■ TEXTO CITADO
===============

Mesmo em caso de reeleição,
afirma Lessa, o PT não terá nomes para apresentar à sucessão
de Lula em 2010. "O PT, durante o mandato de Lula, se desfez
como partido, se enfraqueceu
como organização partidária,
teve dizimada sua linha de
frente. O melhor que pode fazer
é participar, como parte não-majoritária, de uma coligação
em 2010." Em caso de derrota
na atual disputa presidencial,
"trauma inédito", o PT teria
que ser "reinventado".
FOLHA - Como se explica o empate
entre Lula e todos os outros candidatos no final do primeiro turno?
RENATO LESSA - Foram muitas
bombas que explodiram no
quintal do PT -todas elas produzidas pelo fogo amigo. A ausência no debate teve peso. Há
sinais de que setores da classe
média ficaram insatisfeitos
com o fato de o presidente não
se apresentar ao debate. Uma
coisa que isoladamente talvez
não tivesse peso. Mas você soma tudo -é uma soma infinitesimal- e isso tira o prato de comida da mesa. Uma eleição que
estava ganha no primeiro turno!

===============

■ LISTAGEM FORNECIDA
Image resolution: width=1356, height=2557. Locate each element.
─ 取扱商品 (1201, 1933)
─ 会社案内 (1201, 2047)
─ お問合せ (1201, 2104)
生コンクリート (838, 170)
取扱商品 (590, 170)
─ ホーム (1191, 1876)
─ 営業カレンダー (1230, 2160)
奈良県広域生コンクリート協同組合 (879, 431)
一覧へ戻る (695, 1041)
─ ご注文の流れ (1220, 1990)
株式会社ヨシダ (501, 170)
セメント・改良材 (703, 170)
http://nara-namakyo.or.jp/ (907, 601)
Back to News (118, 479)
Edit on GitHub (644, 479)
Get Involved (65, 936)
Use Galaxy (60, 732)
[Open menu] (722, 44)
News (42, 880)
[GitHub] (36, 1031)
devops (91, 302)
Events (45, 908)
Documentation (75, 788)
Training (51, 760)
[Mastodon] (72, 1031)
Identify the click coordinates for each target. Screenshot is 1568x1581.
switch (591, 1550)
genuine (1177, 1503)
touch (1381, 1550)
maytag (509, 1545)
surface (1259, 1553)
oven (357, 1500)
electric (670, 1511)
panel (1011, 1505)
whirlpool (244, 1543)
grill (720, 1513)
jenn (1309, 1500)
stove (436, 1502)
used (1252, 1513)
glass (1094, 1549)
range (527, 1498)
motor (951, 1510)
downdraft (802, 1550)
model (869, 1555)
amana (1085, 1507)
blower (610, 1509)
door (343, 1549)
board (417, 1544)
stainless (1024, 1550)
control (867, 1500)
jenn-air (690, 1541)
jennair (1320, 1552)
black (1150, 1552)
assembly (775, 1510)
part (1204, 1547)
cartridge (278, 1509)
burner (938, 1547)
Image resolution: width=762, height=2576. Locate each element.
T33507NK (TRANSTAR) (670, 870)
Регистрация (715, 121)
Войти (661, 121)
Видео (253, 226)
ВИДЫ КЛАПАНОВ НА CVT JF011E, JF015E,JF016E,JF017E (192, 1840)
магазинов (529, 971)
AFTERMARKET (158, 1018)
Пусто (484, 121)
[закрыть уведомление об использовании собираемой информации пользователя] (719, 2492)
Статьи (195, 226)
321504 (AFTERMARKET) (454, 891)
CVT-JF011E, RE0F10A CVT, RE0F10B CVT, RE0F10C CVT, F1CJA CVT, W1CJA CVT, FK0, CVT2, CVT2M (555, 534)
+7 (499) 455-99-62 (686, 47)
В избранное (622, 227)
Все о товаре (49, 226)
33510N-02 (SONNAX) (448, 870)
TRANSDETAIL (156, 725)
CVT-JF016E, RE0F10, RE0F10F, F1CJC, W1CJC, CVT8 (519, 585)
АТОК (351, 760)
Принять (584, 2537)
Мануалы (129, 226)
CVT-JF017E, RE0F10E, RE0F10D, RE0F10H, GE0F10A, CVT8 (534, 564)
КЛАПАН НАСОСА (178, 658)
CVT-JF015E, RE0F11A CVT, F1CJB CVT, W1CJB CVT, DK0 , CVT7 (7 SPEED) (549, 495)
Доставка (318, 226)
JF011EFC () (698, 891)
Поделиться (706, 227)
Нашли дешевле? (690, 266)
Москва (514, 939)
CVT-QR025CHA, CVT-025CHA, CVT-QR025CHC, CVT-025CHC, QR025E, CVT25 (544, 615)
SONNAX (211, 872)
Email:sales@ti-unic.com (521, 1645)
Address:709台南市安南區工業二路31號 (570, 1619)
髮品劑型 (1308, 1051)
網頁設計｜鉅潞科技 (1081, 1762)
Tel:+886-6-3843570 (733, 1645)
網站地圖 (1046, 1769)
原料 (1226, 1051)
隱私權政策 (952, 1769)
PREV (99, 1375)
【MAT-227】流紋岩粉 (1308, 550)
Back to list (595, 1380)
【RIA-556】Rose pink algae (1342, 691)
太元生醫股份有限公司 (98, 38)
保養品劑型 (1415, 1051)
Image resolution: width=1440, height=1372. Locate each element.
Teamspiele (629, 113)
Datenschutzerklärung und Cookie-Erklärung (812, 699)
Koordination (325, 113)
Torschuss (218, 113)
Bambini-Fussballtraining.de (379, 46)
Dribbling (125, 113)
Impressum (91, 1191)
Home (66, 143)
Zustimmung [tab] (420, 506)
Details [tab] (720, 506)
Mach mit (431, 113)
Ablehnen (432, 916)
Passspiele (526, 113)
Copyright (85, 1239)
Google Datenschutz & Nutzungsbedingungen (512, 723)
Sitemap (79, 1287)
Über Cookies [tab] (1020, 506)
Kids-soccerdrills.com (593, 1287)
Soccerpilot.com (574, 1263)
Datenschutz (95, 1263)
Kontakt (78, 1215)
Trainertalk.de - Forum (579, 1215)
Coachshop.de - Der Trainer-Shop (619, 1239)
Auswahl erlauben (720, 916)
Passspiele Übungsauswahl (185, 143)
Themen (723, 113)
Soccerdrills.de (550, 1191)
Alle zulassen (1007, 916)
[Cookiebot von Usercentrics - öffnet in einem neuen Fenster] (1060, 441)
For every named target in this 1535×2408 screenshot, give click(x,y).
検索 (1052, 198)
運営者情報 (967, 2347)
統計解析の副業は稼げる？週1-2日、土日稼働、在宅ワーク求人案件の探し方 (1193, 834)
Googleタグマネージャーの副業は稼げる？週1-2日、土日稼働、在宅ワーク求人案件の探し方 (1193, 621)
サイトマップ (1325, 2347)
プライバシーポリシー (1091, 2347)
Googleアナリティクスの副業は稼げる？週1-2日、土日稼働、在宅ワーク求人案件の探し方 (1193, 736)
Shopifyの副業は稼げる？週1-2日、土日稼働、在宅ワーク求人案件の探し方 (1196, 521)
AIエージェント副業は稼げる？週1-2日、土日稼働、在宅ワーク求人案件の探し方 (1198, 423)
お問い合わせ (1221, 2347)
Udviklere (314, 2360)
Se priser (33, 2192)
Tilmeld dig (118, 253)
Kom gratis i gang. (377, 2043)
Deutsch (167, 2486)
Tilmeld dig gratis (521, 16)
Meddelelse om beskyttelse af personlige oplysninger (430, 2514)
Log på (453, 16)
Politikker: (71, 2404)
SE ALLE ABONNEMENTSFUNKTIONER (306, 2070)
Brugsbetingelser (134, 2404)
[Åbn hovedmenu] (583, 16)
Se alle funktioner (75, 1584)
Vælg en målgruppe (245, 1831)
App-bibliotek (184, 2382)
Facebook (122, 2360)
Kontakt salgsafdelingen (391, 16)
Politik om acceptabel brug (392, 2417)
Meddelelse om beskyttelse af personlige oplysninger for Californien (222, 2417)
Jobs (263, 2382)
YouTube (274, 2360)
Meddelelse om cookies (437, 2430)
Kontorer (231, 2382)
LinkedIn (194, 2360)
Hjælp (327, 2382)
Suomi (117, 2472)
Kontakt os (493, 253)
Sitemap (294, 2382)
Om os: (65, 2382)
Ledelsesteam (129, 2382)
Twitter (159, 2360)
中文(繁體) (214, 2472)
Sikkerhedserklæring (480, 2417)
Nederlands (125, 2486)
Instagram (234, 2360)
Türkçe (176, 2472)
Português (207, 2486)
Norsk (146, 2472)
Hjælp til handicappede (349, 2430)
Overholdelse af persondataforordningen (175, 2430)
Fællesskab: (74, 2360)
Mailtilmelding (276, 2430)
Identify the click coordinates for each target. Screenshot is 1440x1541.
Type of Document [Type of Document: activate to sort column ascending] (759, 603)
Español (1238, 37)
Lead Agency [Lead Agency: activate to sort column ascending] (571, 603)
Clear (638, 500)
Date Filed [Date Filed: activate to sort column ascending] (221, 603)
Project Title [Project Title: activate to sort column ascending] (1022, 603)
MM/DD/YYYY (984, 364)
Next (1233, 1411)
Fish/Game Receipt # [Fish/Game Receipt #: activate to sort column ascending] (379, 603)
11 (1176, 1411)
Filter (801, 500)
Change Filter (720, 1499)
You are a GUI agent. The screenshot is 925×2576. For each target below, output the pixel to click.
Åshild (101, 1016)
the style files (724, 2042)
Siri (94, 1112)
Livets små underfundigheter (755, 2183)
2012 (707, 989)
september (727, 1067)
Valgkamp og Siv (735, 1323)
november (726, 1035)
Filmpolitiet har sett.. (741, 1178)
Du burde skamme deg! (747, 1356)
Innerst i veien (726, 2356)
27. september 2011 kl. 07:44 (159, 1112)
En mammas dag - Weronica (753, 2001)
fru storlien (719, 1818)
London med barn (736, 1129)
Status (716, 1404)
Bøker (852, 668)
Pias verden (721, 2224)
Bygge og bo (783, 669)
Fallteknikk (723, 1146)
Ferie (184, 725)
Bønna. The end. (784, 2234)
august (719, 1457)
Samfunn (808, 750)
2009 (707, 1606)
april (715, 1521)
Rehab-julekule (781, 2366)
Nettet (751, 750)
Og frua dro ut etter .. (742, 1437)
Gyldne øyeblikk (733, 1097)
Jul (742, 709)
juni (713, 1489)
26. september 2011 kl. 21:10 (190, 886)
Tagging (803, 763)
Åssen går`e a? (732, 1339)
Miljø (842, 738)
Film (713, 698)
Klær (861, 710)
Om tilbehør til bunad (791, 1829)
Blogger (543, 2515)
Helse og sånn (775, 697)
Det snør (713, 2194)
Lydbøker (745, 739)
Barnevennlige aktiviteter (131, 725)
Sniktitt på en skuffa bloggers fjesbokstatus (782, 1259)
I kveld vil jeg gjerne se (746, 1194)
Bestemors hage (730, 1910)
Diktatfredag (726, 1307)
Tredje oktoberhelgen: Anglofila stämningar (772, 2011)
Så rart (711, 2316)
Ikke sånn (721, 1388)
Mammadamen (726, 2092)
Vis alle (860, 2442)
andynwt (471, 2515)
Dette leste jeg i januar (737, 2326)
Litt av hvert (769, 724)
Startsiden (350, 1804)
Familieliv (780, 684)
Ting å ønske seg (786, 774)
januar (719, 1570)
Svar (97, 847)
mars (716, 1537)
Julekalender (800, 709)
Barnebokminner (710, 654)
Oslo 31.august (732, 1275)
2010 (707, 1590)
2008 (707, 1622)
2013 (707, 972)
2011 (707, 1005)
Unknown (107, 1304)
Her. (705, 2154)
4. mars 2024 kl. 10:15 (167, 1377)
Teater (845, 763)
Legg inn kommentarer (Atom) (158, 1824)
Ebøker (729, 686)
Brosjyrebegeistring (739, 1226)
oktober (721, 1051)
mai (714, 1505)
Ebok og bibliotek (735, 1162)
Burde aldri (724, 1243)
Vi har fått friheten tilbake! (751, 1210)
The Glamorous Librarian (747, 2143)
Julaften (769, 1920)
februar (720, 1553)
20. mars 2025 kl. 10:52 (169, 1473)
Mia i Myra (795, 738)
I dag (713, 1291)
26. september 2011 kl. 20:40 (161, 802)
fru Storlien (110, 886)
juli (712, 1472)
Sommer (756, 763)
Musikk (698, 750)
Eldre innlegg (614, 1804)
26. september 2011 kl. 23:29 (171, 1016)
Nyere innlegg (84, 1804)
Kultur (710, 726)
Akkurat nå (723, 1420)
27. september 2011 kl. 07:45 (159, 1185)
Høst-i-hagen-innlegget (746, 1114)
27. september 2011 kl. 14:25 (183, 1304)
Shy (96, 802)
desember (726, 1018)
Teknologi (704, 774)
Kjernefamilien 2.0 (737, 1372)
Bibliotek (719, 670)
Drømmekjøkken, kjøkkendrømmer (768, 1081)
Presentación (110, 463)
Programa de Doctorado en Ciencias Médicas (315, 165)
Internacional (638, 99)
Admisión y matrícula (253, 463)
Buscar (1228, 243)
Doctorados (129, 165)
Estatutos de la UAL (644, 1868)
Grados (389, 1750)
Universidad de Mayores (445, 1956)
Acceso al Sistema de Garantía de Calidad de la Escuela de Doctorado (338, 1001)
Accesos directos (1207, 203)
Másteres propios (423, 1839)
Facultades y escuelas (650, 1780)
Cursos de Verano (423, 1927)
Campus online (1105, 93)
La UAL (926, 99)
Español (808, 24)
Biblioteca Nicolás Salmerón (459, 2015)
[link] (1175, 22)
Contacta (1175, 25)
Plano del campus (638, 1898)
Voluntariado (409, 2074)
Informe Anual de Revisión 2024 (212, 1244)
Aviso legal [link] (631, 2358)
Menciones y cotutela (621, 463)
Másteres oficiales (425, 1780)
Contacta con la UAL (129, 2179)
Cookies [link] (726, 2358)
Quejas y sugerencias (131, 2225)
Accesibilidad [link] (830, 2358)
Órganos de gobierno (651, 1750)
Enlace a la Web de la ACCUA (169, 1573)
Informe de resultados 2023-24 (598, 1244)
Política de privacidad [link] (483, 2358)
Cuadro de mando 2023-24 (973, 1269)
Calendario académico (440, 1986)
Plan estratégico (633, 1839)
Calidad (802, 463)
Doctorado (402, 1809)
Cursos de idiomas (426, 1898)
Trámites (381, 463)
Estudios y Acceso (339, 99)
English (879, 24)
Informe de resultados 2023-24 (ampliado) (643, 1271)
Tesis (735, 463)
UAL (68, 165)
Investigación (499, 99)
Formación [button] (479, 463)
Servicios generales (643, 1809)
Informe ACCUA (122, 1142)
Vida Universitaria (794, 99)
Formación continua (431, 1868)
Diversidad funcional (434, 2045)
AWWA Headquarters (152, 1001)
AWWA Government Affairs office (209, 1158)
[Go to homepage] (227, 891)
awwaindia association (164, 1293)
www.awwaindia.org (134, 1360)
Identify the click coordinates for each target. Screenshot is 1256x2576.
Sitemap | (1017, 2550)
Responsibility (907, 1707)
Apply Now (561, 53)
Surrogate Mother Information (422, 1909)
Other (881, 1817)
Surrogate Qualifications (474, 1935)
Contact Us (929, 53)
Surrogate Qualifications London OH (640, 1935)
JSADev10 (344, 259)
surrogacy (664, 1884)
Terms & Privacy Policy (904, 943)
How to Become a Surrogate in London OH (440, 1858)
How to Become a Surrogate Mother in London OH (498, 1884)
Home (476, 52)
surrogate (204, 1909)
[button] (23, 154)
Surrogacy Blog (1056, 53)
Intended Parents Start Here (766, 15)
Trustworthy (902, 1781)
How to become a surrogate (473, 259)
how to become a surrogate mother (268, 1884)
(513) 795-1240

===============

■ TAREFA PROPOSTA 1
Reproduza sem alterações o trecho da entrevista, começando nas palavras "RENATO LESSA - Foram" e parando logo após "no primeiro turno!".
■ TAREFA PROPOSTA 2
Com base no trecho da entrevista, responda:
(a) Em que ano, segundo Lessa, o PT não terá nomes para apresentar à sucessão de Lula?
(b) Segundo o texto, o que teria de acontecer com o PT em caso de derrota na disputa presidencial?
(c) Que setores, de acordo com Lessa, ficaram insatisfeitos com a ausência do presidente no debate?

■ SAÍDA CORRETA 1
RENATO LESSA - Foram muitas
bombas que explodiram no
quintal do PT -todas elas produzidas pelo fogo amigo. A ausência no debate teve peso. Há
sinais de que setores da classe
média ficaram insatisfeitos
com o fato de o presidente não
se apresentar ao debate. Uma
coisa que isoladamente talvez
não tivesse peso. Mas você soma tudo -é uma soma infinitesimal- e isso tira o prato de comida da mesa. Uma eleição que
estava ganha no primeiro turno!

■ SAÍDA CORRETA 2
(a) Em 2010.
(b) O PT teria que ser "reinventado".
(c) Setores da classe média.